Task brief
Search the data for the string "Given" and gather each line it is in.

Information shown
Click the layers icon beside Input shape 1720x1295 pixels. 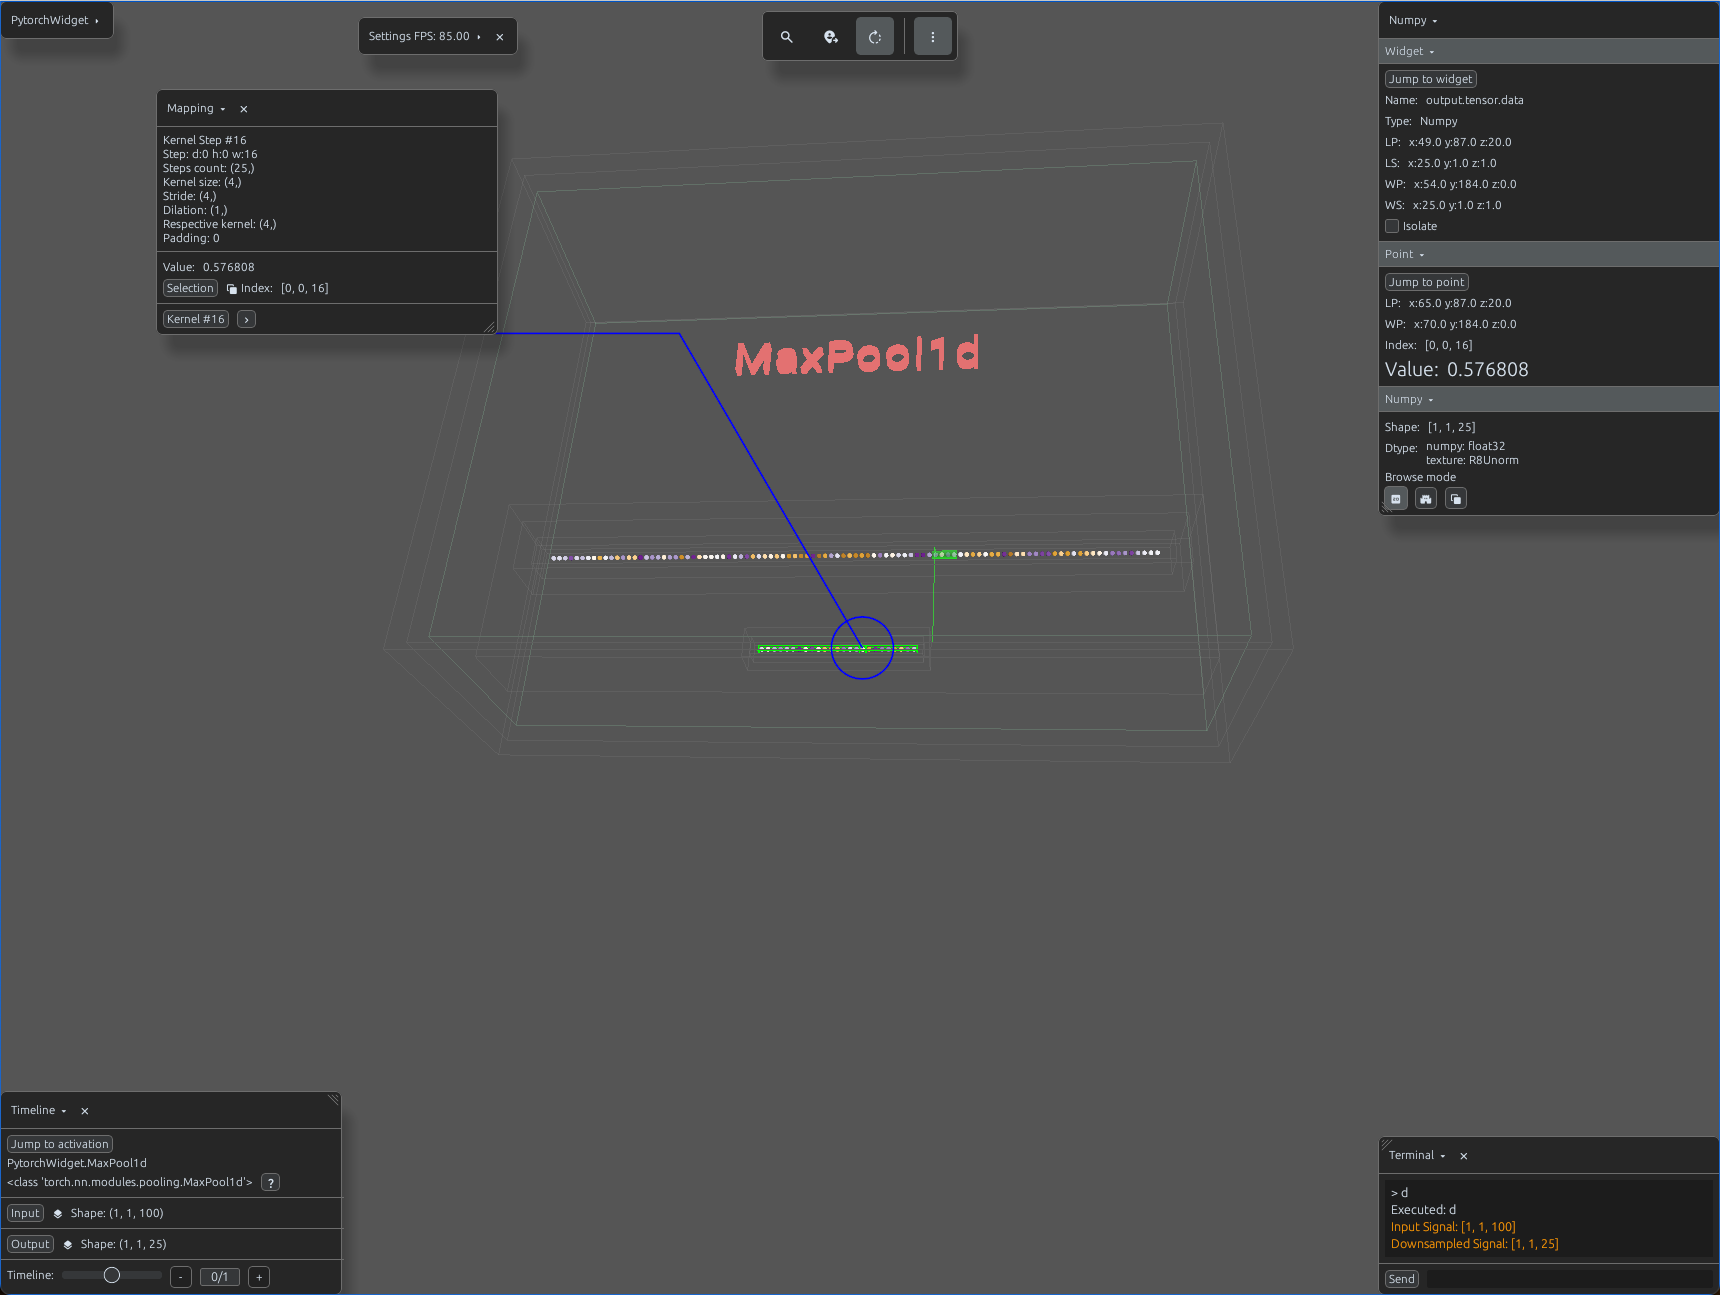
* * *
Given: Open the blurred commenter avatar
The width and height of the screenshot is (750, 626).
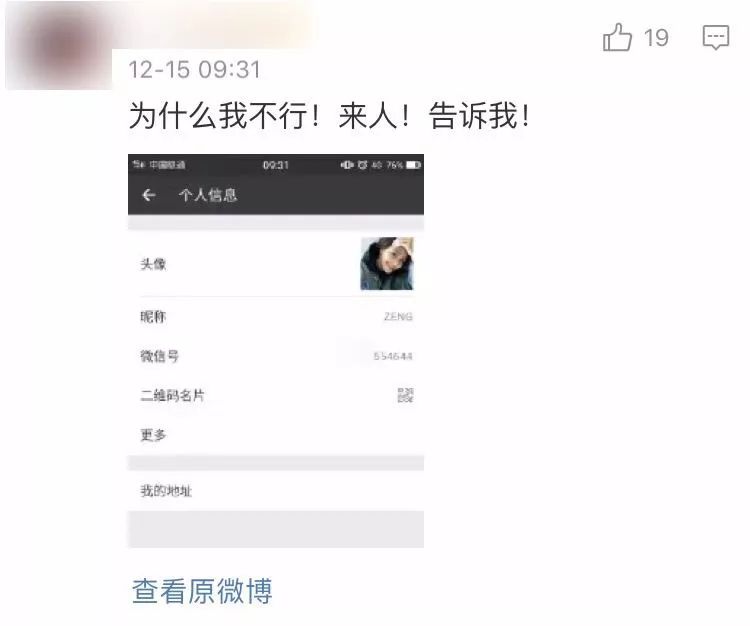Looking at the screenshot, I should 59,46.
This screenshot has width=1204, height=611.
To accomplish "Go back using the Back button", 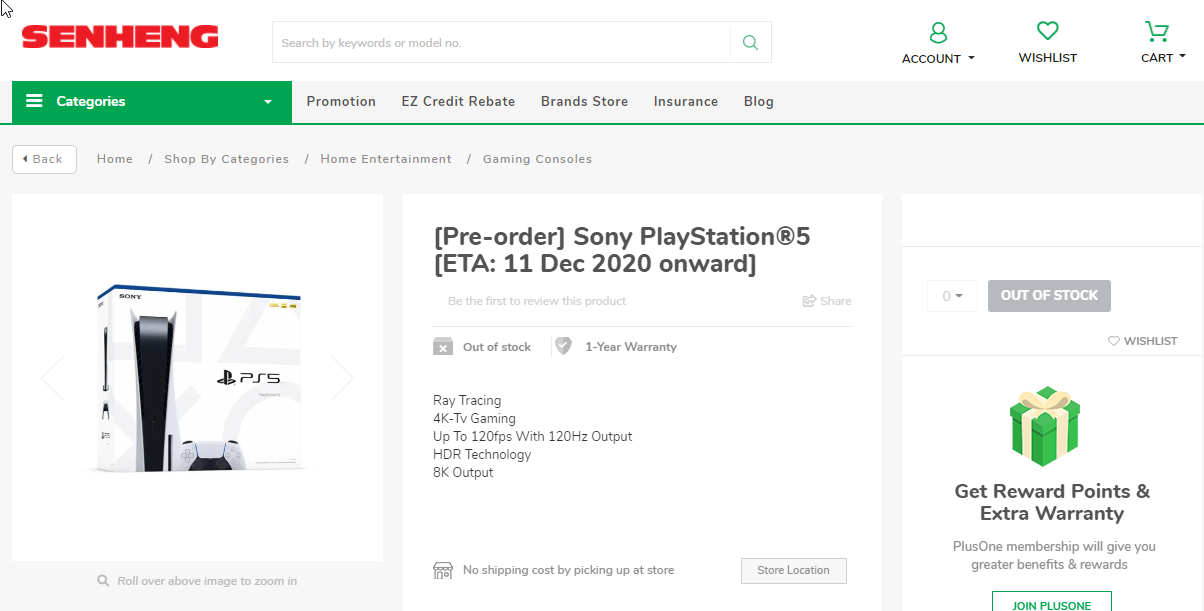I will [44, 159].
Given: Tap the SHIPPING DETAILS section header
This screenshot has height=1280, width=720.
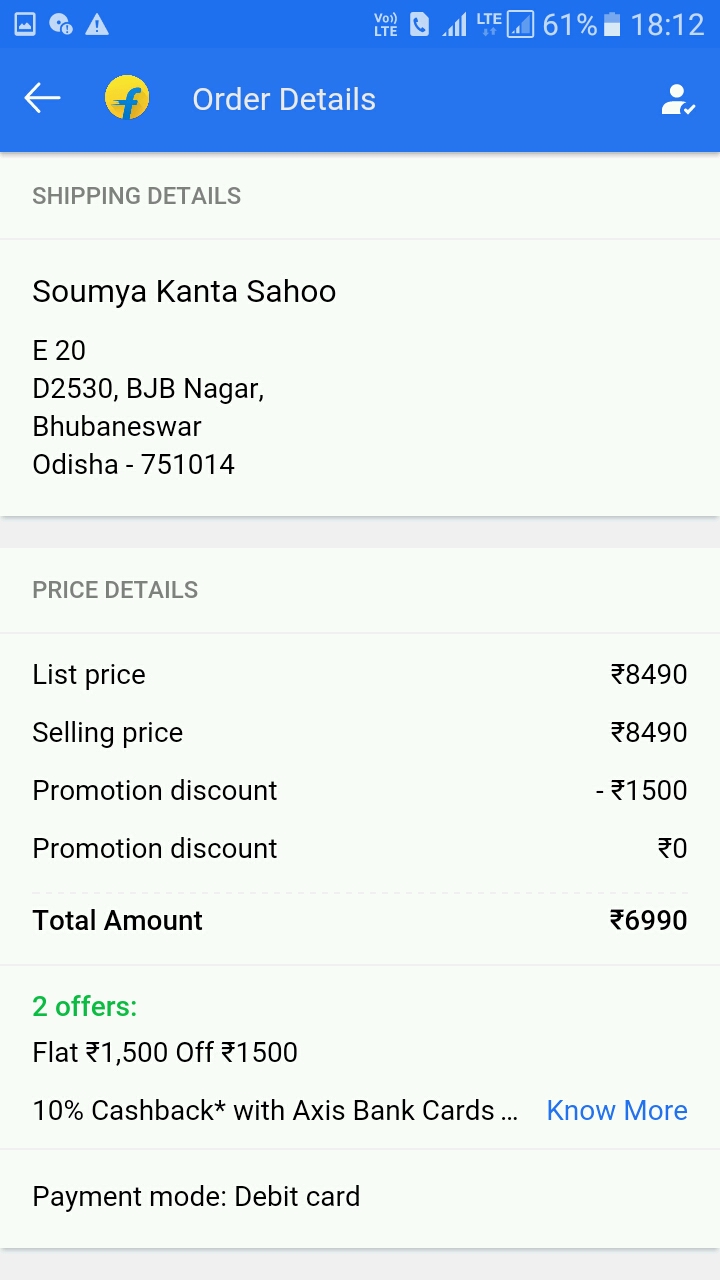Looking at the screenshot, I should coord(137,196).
==
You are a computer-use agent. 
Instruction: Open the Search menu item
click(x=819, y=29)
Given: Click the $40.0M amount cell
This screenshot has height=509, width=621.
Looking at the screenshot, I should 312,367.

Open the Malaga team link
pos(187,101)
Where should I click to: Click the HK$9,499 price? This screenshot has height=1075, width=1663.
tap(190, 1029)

Exercise result
Given: Open the blurred commenter avatar
Given: Tap the SHIPPING DETAILS section header
Given: Click the $40.0M amount cell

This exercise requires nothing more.